# Anyone used these LED lights?



## heathen06 (27 Feb 2011)

Does anybody have any experience of using these LED lights on nano tanks?

http://www.aquaessentials.co.uk/aquagro-micro-habitat-led-light-p-5303.html

http://www.amazon.co.uk/Nano-Aquarium-Fish-Tank-Lighting/dp/B0040YV0JM

I'm thinking of using one on an 8 inch cube, hopefully growing HC and dosing with liquid carbon. 

I really like the design of these new lights, but will they provide enough light to grow plants with?


----------



## mdhardy01 (27 Feb 2011)

The first one comes on the tmc micro habitat 
Tried hc but couldn't get it to grow
The second I don't know about sorry
The tmc ones are quit bright but I think they have a low par
But I have shrimp in the tank so no liquid carb 
If you dose ferts and use easy carb you might have more success 
Matt


----------



## Garuf (27 Feb 2011)

I understand the first ones to produce around 30par if you have enough co2 and flow this should be enough for hc, a conventional clip on might be a better bet till we know more about the technology I suppose.


----------



## ghostsword (28 Feb 2011)

I thought that amin of 40-50 micromoles would be required to grow most plants.
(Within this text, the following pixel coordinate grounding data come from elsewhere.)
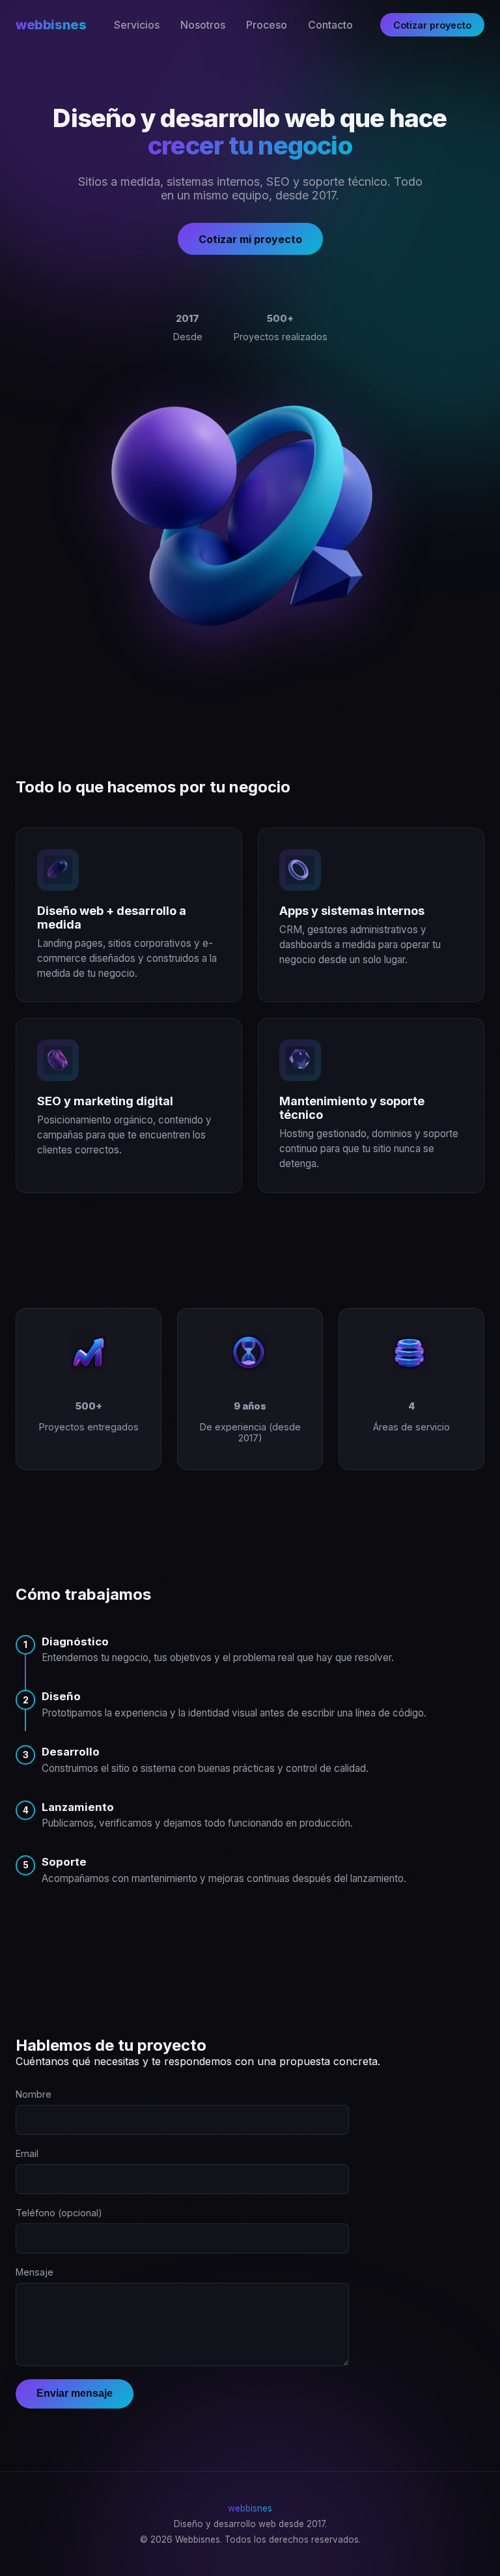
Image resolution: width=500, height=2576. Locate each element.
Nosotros (202, 24)
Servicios (137, 24)
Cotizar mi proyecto (250, 239)
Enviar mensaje (74, 2393)
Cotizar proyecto (432, 25)
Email (27, 2153)
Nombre (33, 2094)
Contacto (330, 24)
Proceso (266, 24)
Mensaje (34, 2272)
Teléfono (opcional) (59, 2212)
I had the original lights that came with the Betta Cube, very similar to these ones, they are similar, not the same, and with two lights I managed to have a carpet. 

However the lights did not last more than a year, I lost 50% of the leds on both, so I now just using the arcadia lights, 11W is very good, and if the light dies it is easy to change.


----------



## heathen06 (28 Feb 2011)

Thanks for all the information. 

Losing 50% of the LEDs within a year is pretty bad.

Pity. I like the minimalist look of those lights. I might have to think again about an Arc Pod, but I haven't been too impressed with those pinky bulbs I've seen in them.

Thanks again.


----------



## Garuf (28 Feb 2011)

superfish lights are much better.

I suspect the TMC ones to be much better, plus you have a warrenty on them!


----------



## heathen06 (28 Feb 2011)

Just looked for the Superfish lights and realised that AE sells them. Had never spotted them there before.

http://www.aquaessentials.co.uk/superfish-aqua-qube-light-kit-9w-p-5080.html

Looks pretty good. Still a little bulky compared to the LED ones.  I guess that's the compromise to be made for a reliable product, though.


----------



## ghostsword (28 Feb 2011)

Garuf said:
			
		

> superfish lights are much better.
> 
> I suspect the TMC ones to be much better, plus you have a warrenty on them!



Yes, I said they are similar, not the same. If I would get some it would have been the TMC lights, a year ago they were not available.


----------